**Text segment:**
— Start —

Here is the data declaration:

  data Queue a = Nuqu [a] [a]

Here is the definition addq:

  addq x (Nuqu ys zs)  = Nuqu ys (x:zs)

Recall that zs represents the rear of the queue, in reverse, so
the last element of the queue is at the head of zs, and x is
added before this element.

How about removeq?  If the left list is nonempty, we just extract
its head.  If it is empty, we reverse  the entire rear into the
front and then extract its head.

  removeq (Nuqu (x:xs) ys)  = (x,Nuqu xs ys)
  removeq (Nuqu [] ys)  = removeq (Nuqu (reverse ys) [])

Why is this any better?  After all, after adding n elements the
queue would be Nuqu [] [xn,...,x2,x1], so the first removeq will
take O(n) time.  Note, however, that the O(n) time taken to
extract x1 also transfers [x2,..,xn] to the front of the queue.
Thus, after one removeq, we have Nuqu [x2,...,xn] [].  The next
(n-1) removeq operations take only O(1) time each.

In this way, overall, adding n elements and then removing them
takes only O(n) operation.  The O(n) cost of extracting the first
element can be thought of as amortised, or spread out, over the
next n-1 removeq operations.

— End —

**What to do:**
(1) Duplicate the Haskell queue passage, starting at "Why is this" and ending at "O(1) time each.".
(2) Decide whether each statement agrees with the Haskell queue passage, answering yes or no and quoting the words that settle it: (a) addq puts the new element at the head of the rear list; (b) after the first removeq, each of the next n-1 removeq operations takes O(n) time; (c) adding n elements and then removing them takes O(n) overall.

**Available data:**
— Start —

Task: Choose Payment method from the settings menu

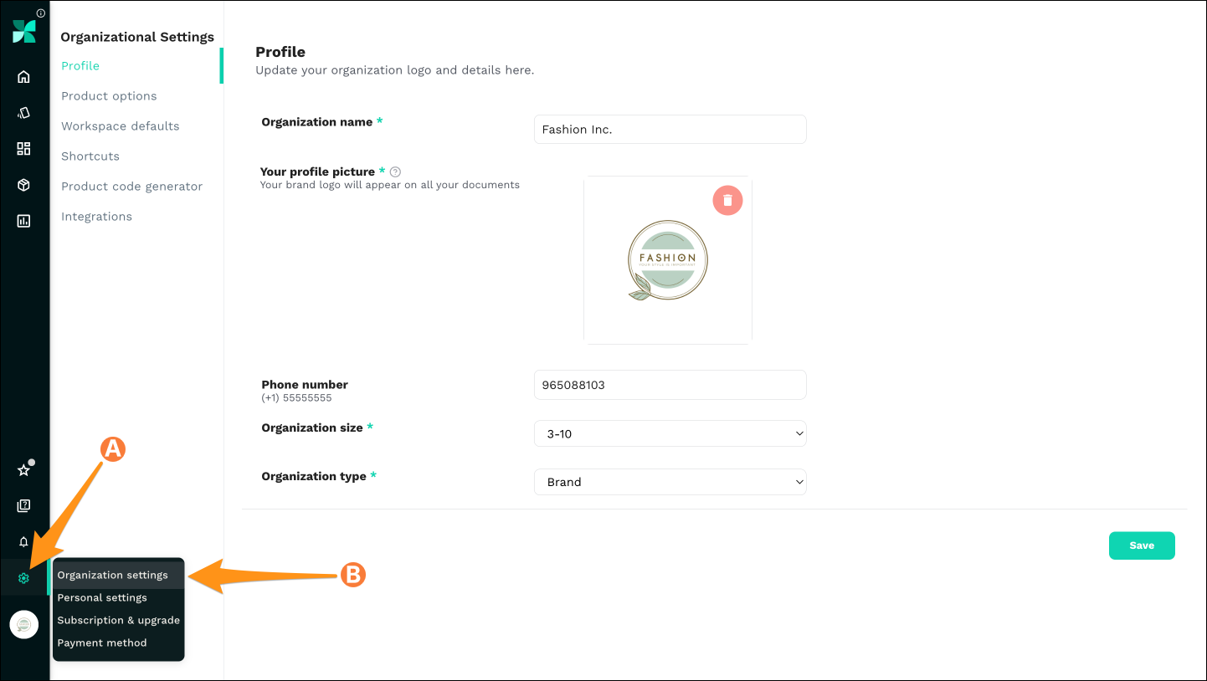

— End —

**Answers provided:**
(1)
Why is this any better?  After all, after adding n elements the
queue would be Nuqu [] [xn,...,x2,x1], so the first removeq will
take O(n) time.  Note, however, that the O(n) time taken to
extract x1 also transfers [x2,..,xn] to the front of the queue.
Thus, after one removeq, we have Nuqu [x2,...,xn] [].  The next
(n-1) removeq operations take only O(1) time each.

(2)
(a) Yes: "Nuqu ys (x:zs)"
(b) No: "The next (n-1) removeq operations take only O(1) time each."
(c) Yes: "adding n elements and then removing them takes only O(n) operation."